Last week on tax day made 15 years for me in the practice of law.  In that period of time I have crossed paths with some really good people and a considerably smaller group that were anything but.  Just when I thought I had viewed most every absurd thing that could be filed in a court, I saw this jewel that was filed in the US District Court for the Northern District of Georgia by an irate pro se plaintiff.  I did not bother to count the number of F-bombs in her “Notice to F*ck this Court and Everything It Stands For” but the number is substantial.

http://www.docdroid.net/y8kx/41-main.pdf.html

This woman will likely end up in jail or a mental institution in the very near future.

Here is a small piece of advice I give every client before deposition and that applies equally to anyone filing a document in Court…..Do not use profanity for any reason unless you are directly quoting to the Court what someone else said that is important to your case.

Unfortunately, something will likely top this pro se pleading before I make my next 15 years.

Search terms……….Ask Randy v2

Version 2 of my previous blog post Ask Randy.   As stated in the previous post, it is a combination of Dear Abby, ask a friend and general Mississippi legal advice.  If you have a specific legal issue contact an attorney licensed in your state for your specific issue.  Keep this legal notice in mind.

if a divorce goes to trial does the man always end up worse

Worse than what?  Worse than if he settled on equitable terms? Maybe.  Worse than if he never had a go through a divorce?  Probably so.  Worse than taking a horrible settlement offered by his future ex?  Doubtful.  Every case and potential settlement must be evaluated on its own terms.

what happens if you pick up your husband’s last name and u get divorce

You keep it unless you request that your maiden name be restored in the divorce.

what recourse is available to me if my husband did not tell me he murdered someone prior to us getting married.

That is a freaky situation, but not grounds for divorce in Mississippi.

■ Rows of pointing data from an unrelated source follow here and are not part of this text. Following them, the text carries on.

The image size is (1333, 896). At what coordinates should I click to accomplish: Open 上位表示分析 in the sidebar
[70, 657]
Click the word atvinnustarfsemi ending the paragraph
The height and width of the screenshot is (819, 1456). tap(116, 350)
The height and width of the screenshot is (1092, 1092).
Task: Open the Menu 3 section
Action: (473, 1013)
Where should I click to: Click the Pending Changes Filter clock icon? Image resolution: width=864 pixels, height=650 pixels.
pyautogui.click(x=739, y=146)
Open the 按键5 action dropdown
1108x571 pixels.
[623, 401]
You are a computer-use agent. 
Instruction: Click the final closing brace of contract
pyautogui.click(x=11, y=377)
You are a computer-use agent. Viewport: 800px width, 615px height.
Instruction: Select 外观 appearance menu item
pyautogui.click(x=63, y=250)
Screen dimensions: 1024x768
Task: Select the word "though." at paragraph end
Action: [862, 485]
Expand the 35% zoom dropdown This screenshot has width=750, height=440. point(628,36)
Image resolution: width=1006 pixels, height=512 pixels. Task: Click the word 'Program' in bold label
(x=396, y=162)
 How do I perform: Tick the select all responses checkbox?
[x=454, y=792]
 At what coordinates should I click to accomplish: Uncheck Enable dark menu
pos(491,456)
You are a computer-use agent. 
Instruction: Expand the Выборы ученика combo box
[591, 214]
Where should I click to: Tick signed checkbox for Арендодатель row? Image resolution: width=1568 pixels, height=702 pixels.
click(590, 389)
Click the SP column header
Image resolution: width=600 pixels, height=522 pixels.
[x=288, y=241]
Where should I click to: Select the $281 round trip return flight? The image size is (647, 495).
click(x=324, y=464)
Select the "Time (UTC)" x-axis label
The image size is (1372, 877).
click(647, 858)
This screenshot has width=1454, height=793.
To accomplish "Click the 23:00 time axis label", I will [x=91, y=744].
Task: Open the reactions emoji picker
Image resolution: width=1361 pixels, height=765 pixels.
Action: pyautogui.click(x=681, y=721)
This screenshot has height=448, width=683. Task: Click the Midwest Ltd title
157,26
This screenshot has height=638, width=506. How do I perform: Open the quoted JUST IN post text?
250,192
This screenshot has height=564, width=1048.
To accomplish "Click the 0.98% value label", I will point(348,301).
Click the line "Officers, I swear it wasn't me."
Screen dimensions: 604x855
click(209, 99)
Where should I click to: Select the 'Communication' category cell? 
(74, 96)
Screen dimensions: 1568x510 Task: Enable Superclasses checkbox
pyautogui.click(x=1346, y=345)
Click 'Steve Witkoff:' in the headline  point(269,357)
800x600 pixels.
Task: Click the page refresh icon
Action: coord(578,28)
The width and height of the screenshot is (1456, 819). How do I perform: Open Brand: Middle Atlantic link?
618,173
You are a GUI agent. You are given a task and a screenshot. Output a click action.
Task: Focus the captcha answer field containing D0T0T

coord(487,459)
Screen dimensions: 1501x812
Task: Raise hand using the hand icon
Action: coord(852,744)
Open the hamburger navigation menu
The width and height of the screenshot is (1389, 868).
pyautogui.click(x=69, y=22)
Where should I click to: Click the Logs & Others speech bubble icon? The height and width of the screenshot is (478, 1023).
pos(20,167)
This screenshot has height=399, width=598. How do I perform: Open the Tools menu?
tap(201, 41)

wife cheats on husband and wins in court

A basis or ground for divorce may entitle you to divorce, but it is not outcome determinative.  While the court may consider marital fault, cheaters receive an equitable distribution of marital assets and debt.

since i married ten years ago my wife and her exbf want kill me

Strongly consider getting a divorce and moving on with your life.  No reason to stay around anyone that wants to kill you!

bringing mistress home to live before divorce is final does that hurt custody changes

It certainly doesn’t help your chances.  Just don’t do it.

how to divorce your crazy boyfriend

Leave.  No legal process is required to separate yourself from a boyfriend.

are muzzle loaders legal for felons

Not in Mississippi.

what is it call if you lie in a divorce court

It is called many things…..perjury, stupid, a bad idea, a good way to go to jail, how to piss of the judge, etc.  Just don’t do it.

how to make sure my wife gets nothing in divorce

That probably isn’t going to happen.  Get over it.

if a man leaves you 5 times and keeps coming back what are the odds of divorce

I am not sure Vegas would put odds on it, but at least 50/50 (meaning I don’t have a clue).

what can one due to stop grandparents from meddling in divorce proceding by funding adulterous son

Nothing.  His parents can pay whatever they want on his behalf.  Only worry about what is in your control.

i am with a man thats married thst says his attorney said to wait to grt divorced until the house sells

There is a decent chance that you will be waiting a LOOOOOOOONG time.